Alexa and Me….

It has been a techy Christmas in the Sapper household. In amongst the DVDs, computer games and (for older family members) books, was a surprise gift from my son – the Amazon Dot, complete with the long-suffering Alexa programmed to answer all your questions and more.

But as soon as my back was turned, poor Alexa soon became a target for much abuse, being peppered with questions and queries that no reasonable AI device could possibly answer.

Full transcripts don’t lie and so here, thanks to the supporting software are the exchanges between the Sapper children, associated visitors and poor, beleaguered and entirely innocent Alexa;

What do you know about opera?

Are you recording all conversations?

Are you like 12 or something?

Do you like waffles?

What’s your opinion on soccer?

What’s your opinion on virtual reality?

Power off Alexa

F**k *ff, Alexa (Children, really!)

Why doesn’t Amazon pay its taxes?

Is Amazon evil?

(At this point the Amazon logo appears in the thread)

What’s your favourite animal?

Change my name to Winnie the Pooh.

What is on fire?

What is 1,000,000,000,000 to the 10th power?

(One with many many zeros after it, apparently)

Do you like anything?

Where are you from?

What do you think of?

Do you think?

Do you fancy Siri?

How do you feel about birds?

How do you feel about elephants?

Do you like Dumbo?

Do a you speak German?

How many languages do you speak?

Do you support Brexit?

How old are you?

Do you like Cortana?

(“I’m partial to all AIs“ is the diplomatic response)

Where’s the best place to bury a dead body?

(“I would take the body to the police” – no flies on this one)

Where is Santa Claus right now?

(Back at the North Pole having cup of tea after a hard day’s work, I believe)

There is something rather unnerving about giving this device access to all your data and then asking it to make sense of how it can improve the way you live. What if it doesn’t make the same choices you would? (For example, the news feed is from the Mail on Line – but you can have the Guardian too!) What if you wouldn’t make a choice at all?

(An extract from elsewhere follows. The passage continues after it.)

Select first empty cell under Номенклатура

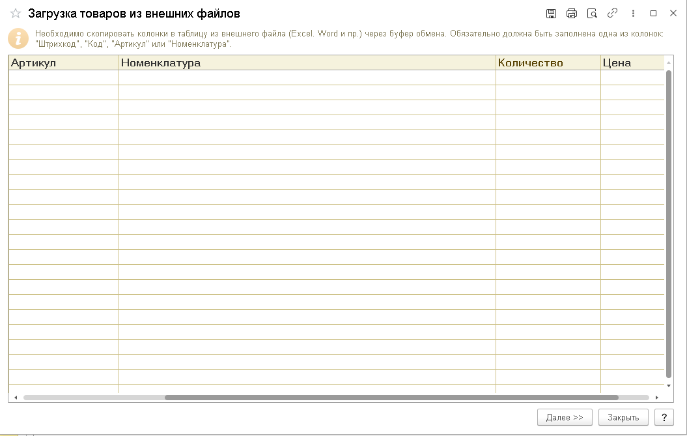(307, 77)
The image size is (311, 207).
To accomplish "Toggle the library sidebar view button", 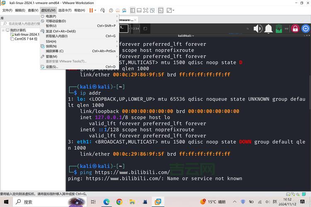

Now take Amazon dot, aka Alexa, and multiple by the power of 10, or 100?  I give you this Christmas’s other best seller, the Fit Bit (generously provided to yours truly by Mrs. S as an encouragement to keep her husband fit and healthy)

This wristwear monitors your physical activity. Again you select options from the software so you get readouts on the things you want – steps taken, text messages from your phone, and so on. But like Alexa, Fitbit has access to much more.  And as the mandatory tick-box on the software says – “ personal data will be relayed to the US under applicable privacy laws”

For the avoidance of doubt, and with all due respect to Edward Snowden, I have no reason to doubt the bona fides of Amazon and the makers of Fitbit in this regard.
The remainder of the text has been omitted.